The HIV positive person is then confronted with the issue of disclosing their HIV status and fear of how their partner will react. As there is no cure for HIV there should be more emphasis on prevention and intervention programs. This should involve educating HIV positive people and the general population and should not stigmatise or isolate groups. Education and intervention programs should reach heterosexual people; homosexual people; men who have sex with men and women; non gay identified men who have sex with men; and sex workers. This would involve education and interventions not only implemented in the gay community but also in hospitals, clinics, and non health community settings.

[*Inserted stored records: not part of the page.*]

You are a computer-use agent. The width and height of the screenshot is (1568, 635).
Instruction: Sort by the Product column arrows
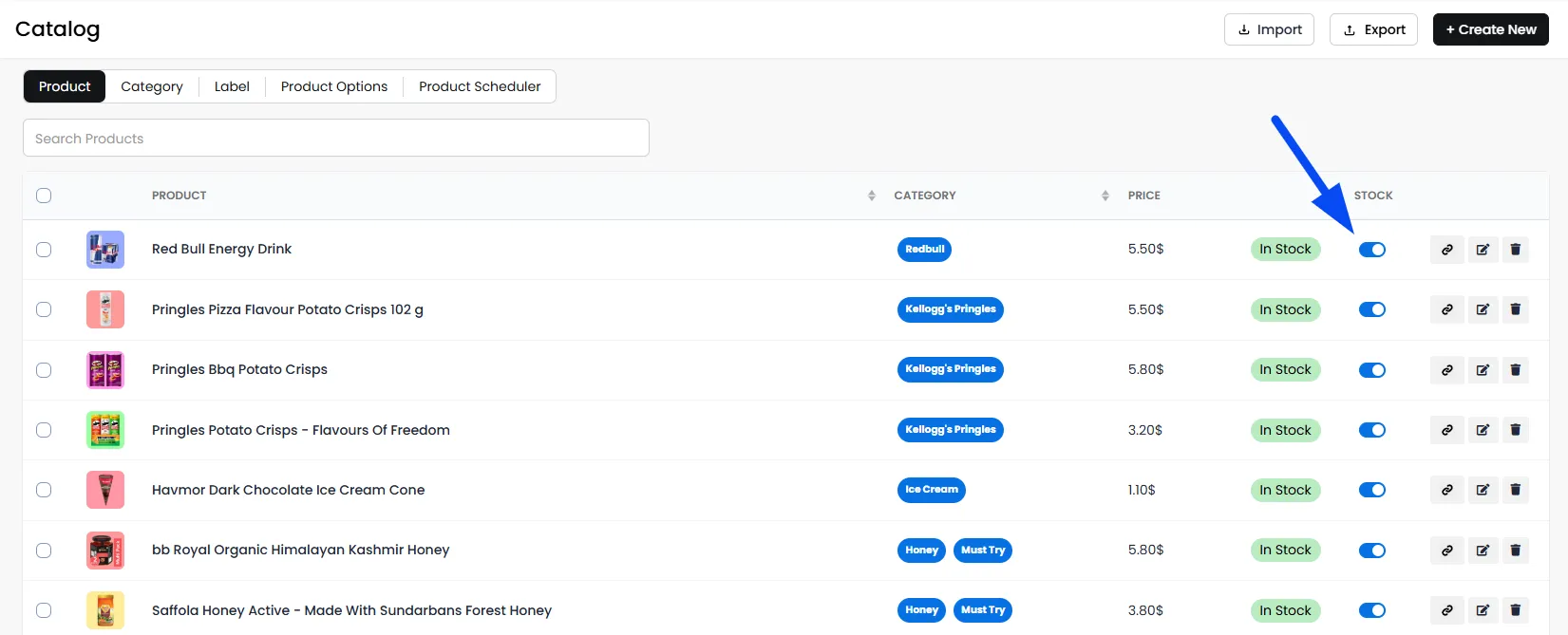pyautogui.click(x=872, y=196)
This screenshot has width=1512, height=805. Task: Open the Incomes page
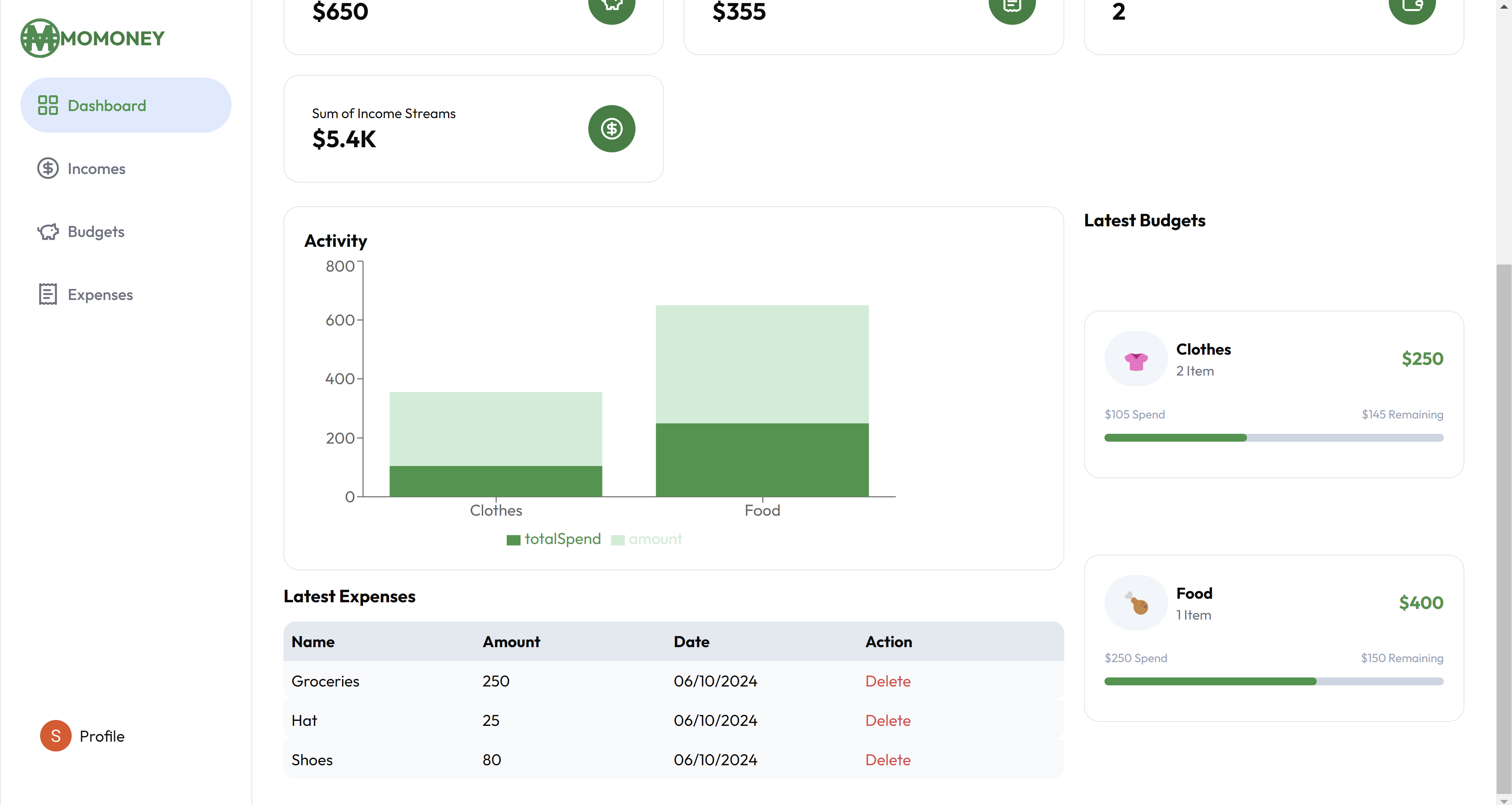[x=96, y=169]
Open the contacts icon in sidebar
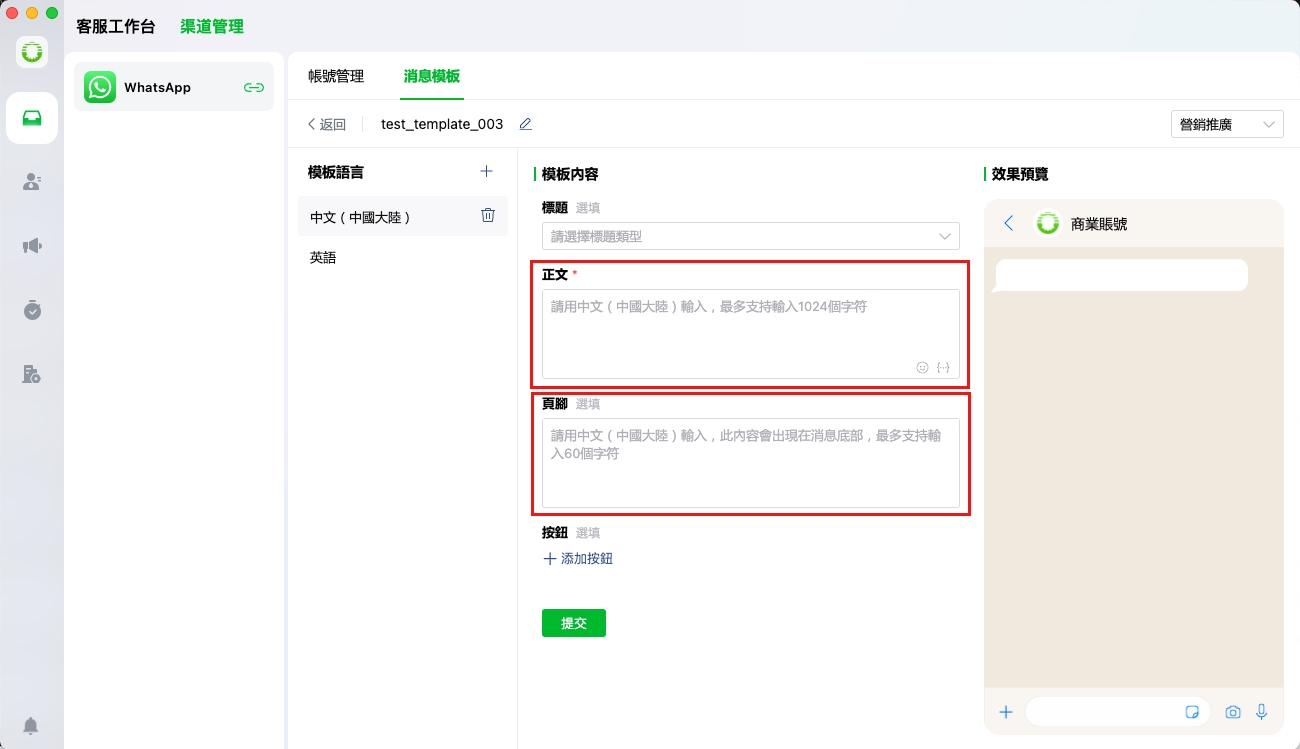 (x=32, y=182)
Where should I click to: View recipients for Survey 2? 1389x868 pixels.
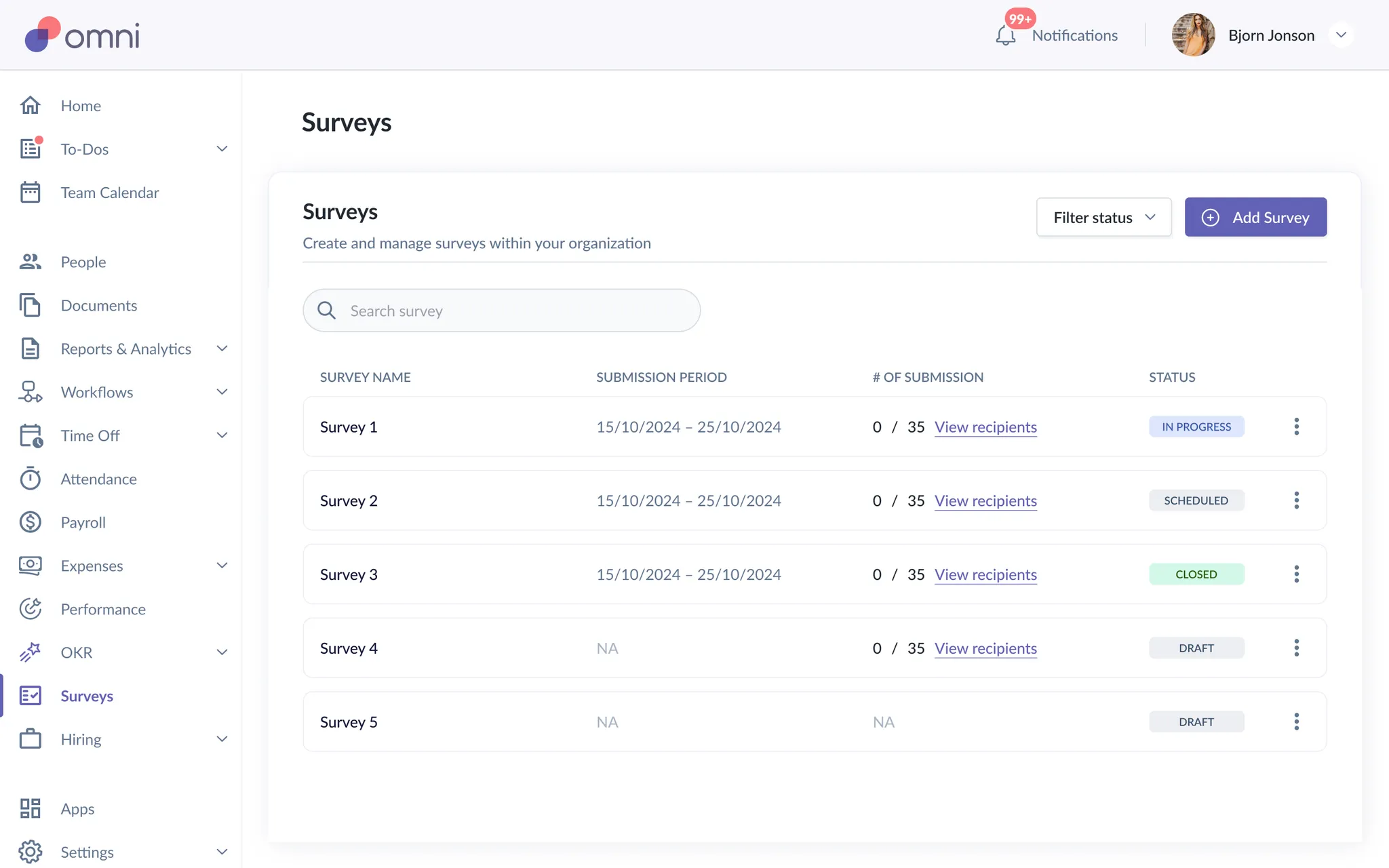[x=985, y=500]
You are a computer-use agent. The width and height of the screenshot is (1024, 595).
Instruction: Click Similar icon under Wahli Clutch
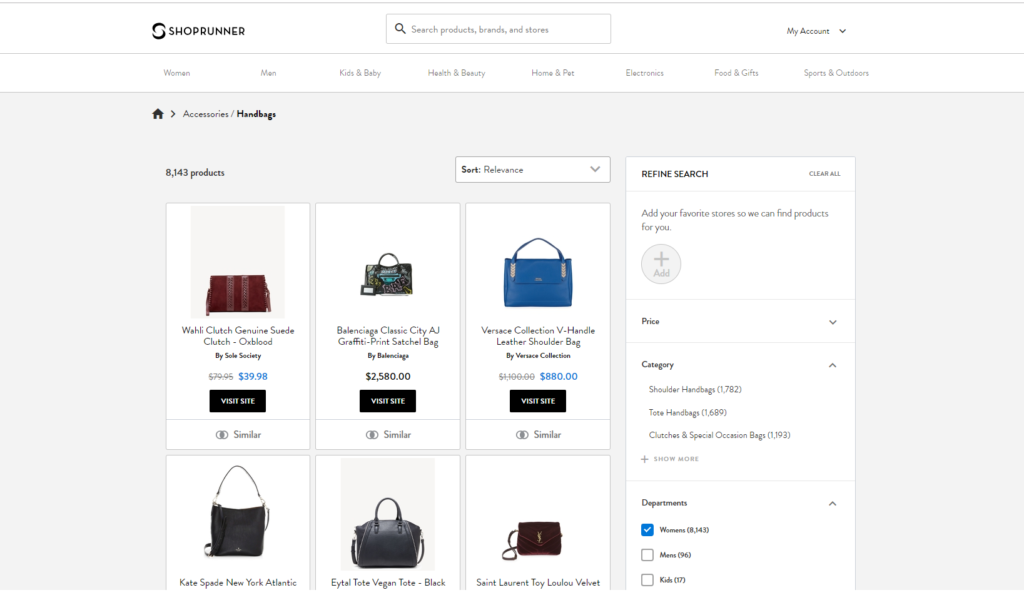[222, 435]
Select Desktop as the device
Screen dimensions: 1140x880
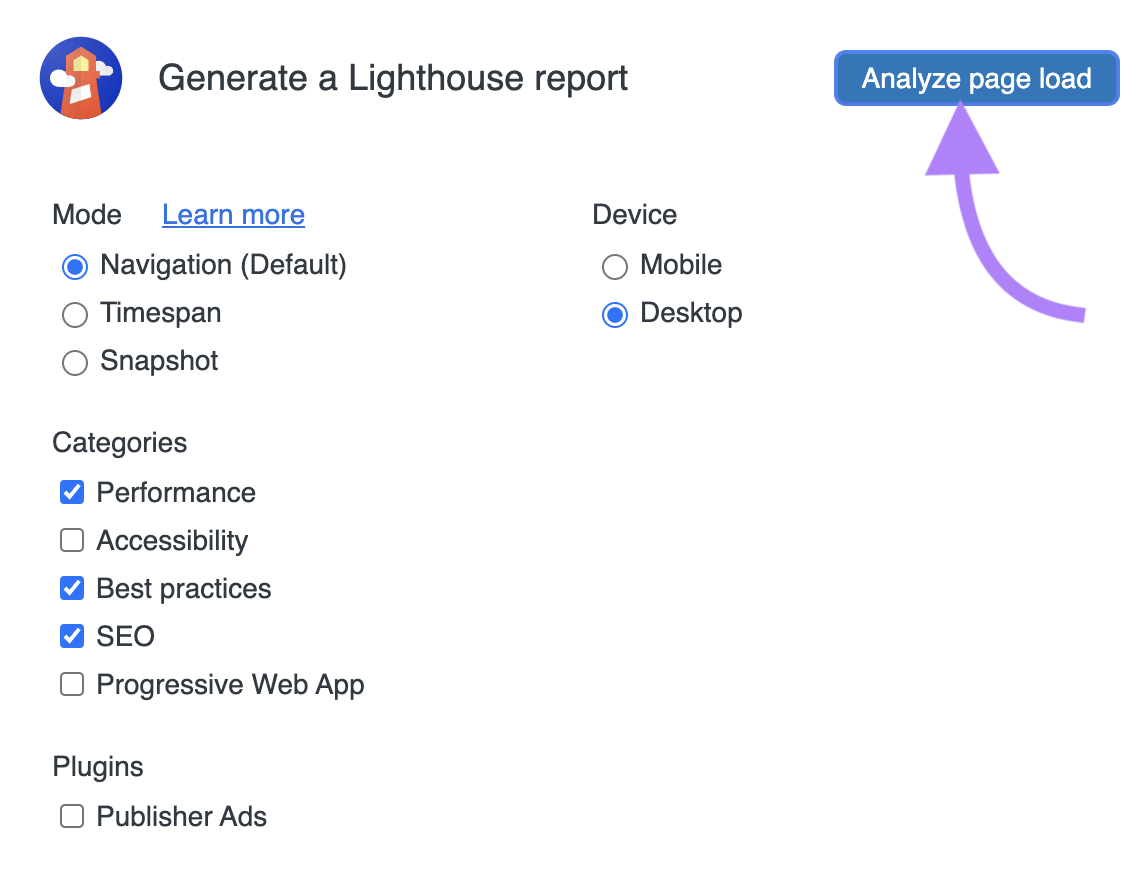pyautogui.click(x=614, y=314)
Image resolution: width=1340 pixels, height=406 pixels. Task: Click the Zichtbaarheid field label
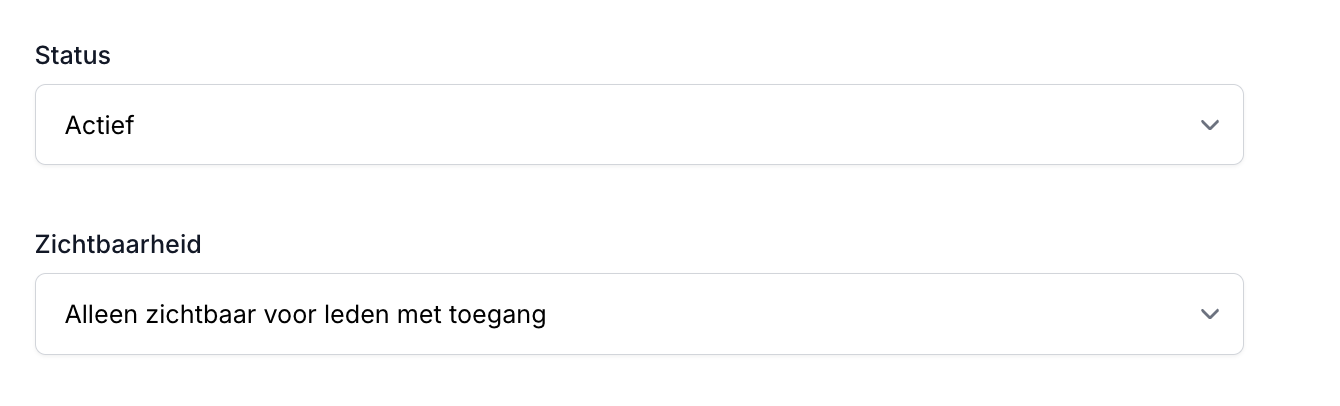(118, 245)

The treatment for HIV/ADIS is still not well understood, there are conflicting ideas in relation to when treatment should be started and the strategies to prevent treatment exhaustion. However, there is evidence regarding the importance of adherence to the strict treatment regimes in order to prevent treatment failure due to the development of resistant mutations. Adherence to the medication regime is influenced by a variety of factors including side effects; the belief that the treatment will result in a desired outcome; the number of medications and dosage frequency; attitude; living arrangements; social support; income; disclosing of HIV status; partner violence; depression; lifestyle; self-efficacy; relationship with doctor; daily routines; partner violence; and neurocognitive deficits.